Abstract
Background and objectives: A bicarbonate dialysate acidified with citrate (CD) has been reported to have local anticoagulant effect. This study examines the effect of CD on dialysis efficiency, measured as eKt/Vurea, and predialysis concentrations of BUN, creatinine, phosphate, and β-2 microglobulin in chronic dialysis units.
Design, settings, participants, & measurements: Three outpatient chronic hemodialysis units with 142 patients were switched to CD for 6 mo. Using each patient's prior 6 mo on regular bicarbonate dialysate acidified by acetate (AD) as control, eKt/Vurea was compared with that of CD. Follow-up data for 7 mo after the study were collected from about one-half of the participants remaining on CD and the others returned to AD.
Results: eKt/Vurea, increased (P < 0.0001) from pre-CD value of 1.51 ± 0.01 to 1.57 ± 0.01 with CD. During CD use β-2 microglobulin levels declined (P = 0.0001) from 28.1 ± 10.0 to 25.9 ± 10.0. Similarly, the concentrations of BUN, creatinine, and phosphate also decreased on CD (P < 0.008). In the poststudy period, eKt/Vurea for the patients staying on CD remained unchanged at 1.60 ± 0.17 versus 1.59 ± 0.18 (P = NS), whereas in those returning to AD the eKt/Vurea decreased from 1.55 ± 0.20 to 1.52 ± 0.17 (P < 0.0001).

● **Extracted data**:
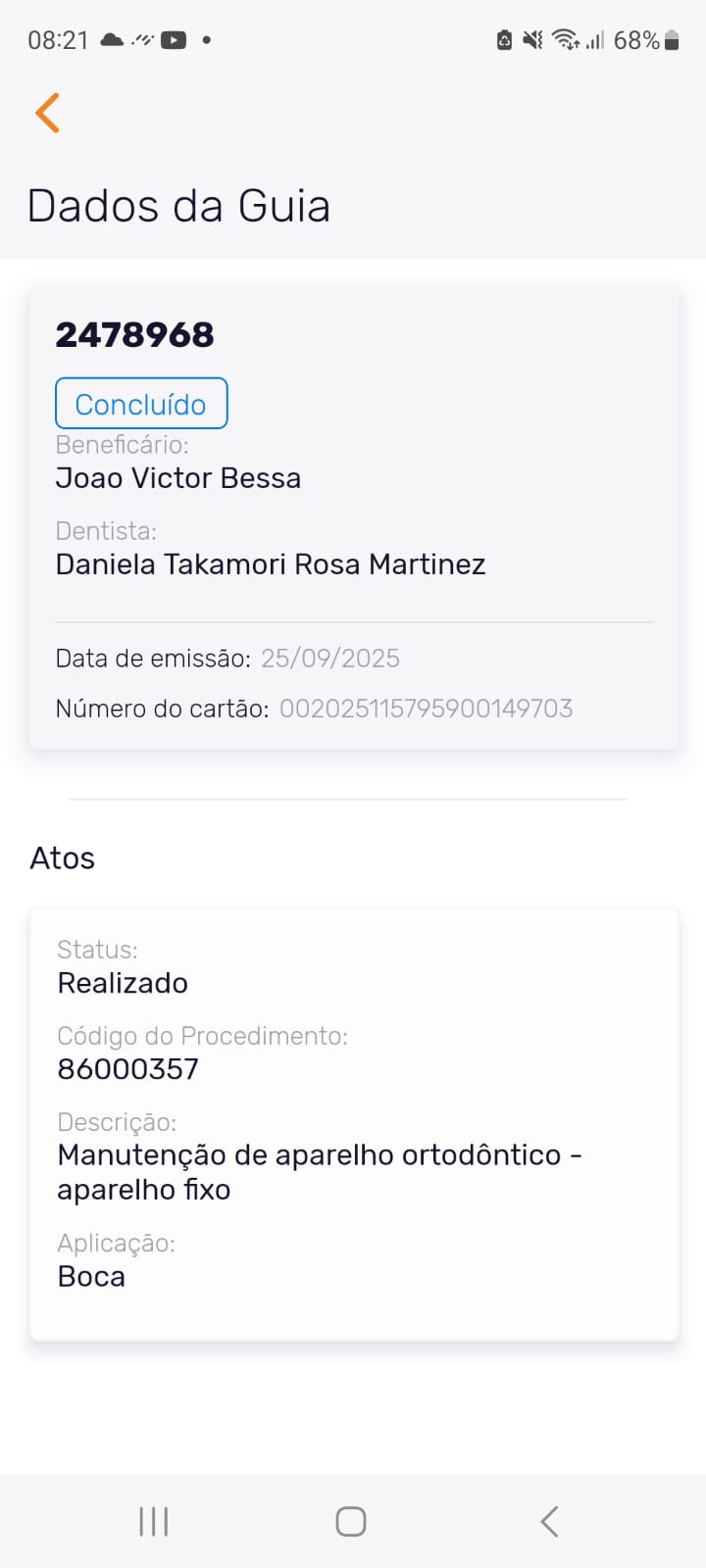
Task: Tap the cloud notification icon
Action: coord(112,40)
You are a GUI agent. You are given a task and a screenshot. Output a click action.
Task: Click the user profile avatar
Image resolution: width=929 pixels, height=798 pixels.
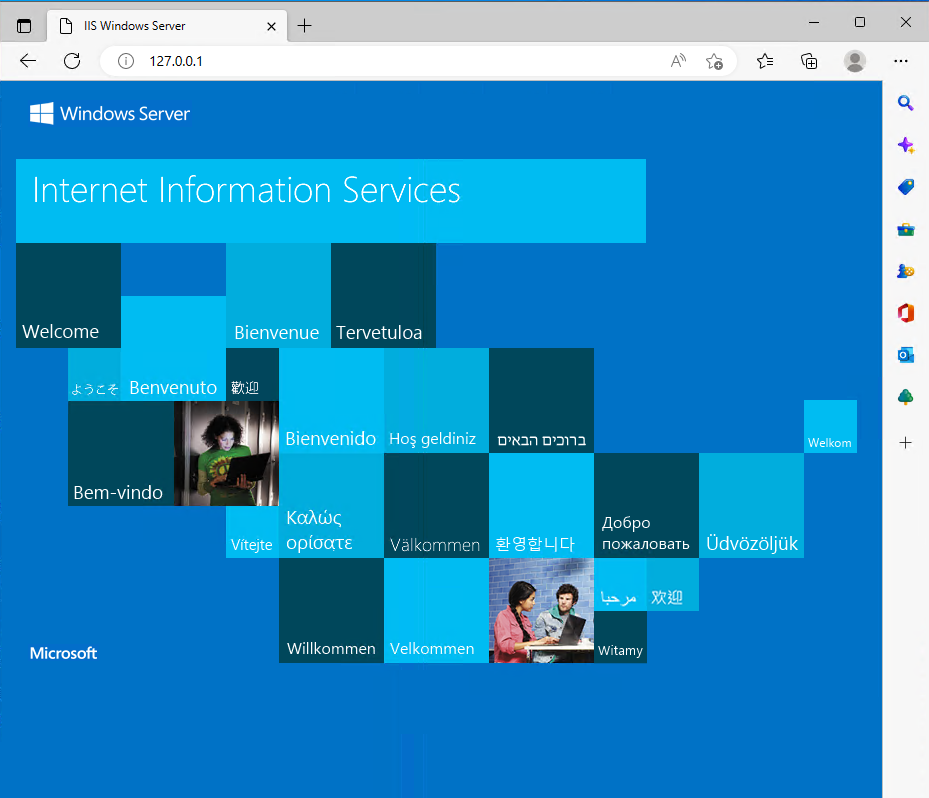(855, 61)
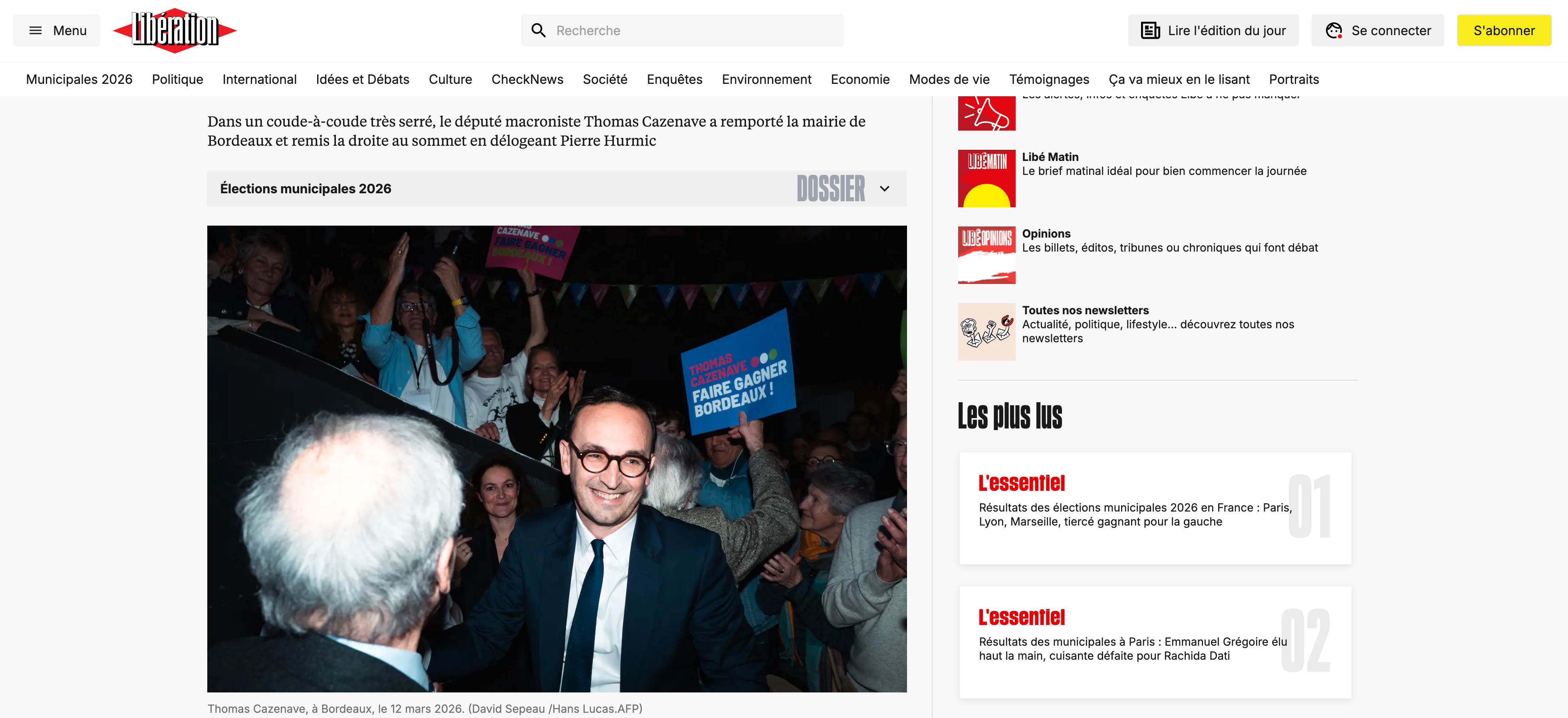
Task: Expand the Dossier chevron arrow
Action: click(x=884, y=188)
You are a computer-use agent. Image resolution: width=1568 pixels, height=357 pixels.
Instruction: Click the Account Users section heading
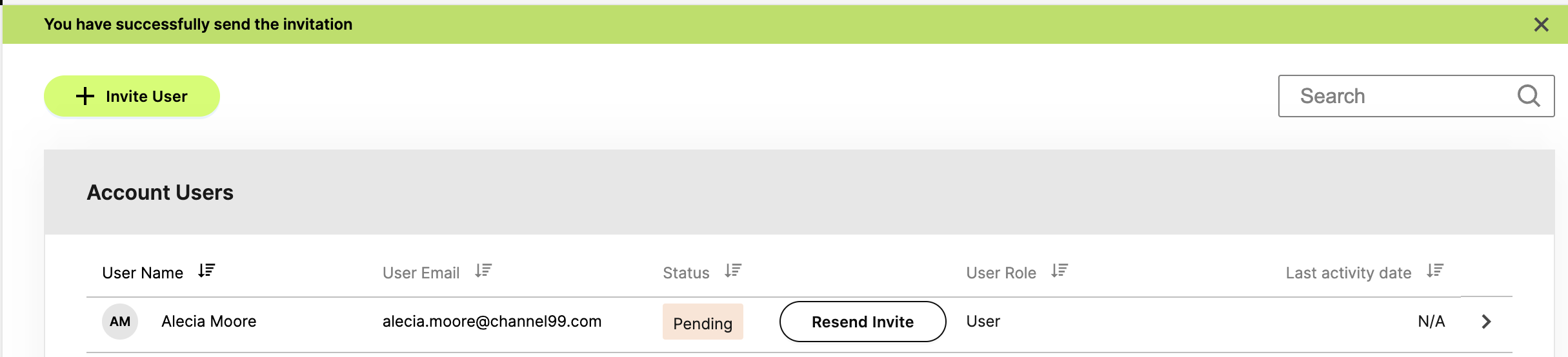coord(160,192)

● **Required actions**:
A – According to the abstract on citrate dialysate, how many patients were switched to CD, and for how long?
B – Resume the abstract on citrate dialysate, starting right after its last sentence.

● **Results for the exercise**:
A – 142 patients were switched to CD for 6 months.

B –
Conclusions: Data suggest that CD use is associated with increased solute removal.
Prevention of clotting is necessary for successful hemodialysis, and heparin is commonly used for this purpose. Even with the use of heparin, clotting of dialyzer fibers and membrane pores often occurs but generally goes unnoticed (1). This subtle clotting does not interfere with the completion of the treatment but reduces the efficiency of dialytic solute movements, thus lowering the efficiency of the treatment. Moreover, the stimulation of the clotting cascade also stimulates inflammatory proteins and may be partly responsible for dialysis-induced inflammatory response (2). Thus, reducing coagulation during dialysis is important to improve efficiency of dialysis and reduce the other negative consequences of clotting. Recent concerns about heparin purity, the possible shortage of heparin, and, more importantly, adverse events related to heparin (3) put a further emphasis on the importance of effective and safe anticoagulation for hemodialysis.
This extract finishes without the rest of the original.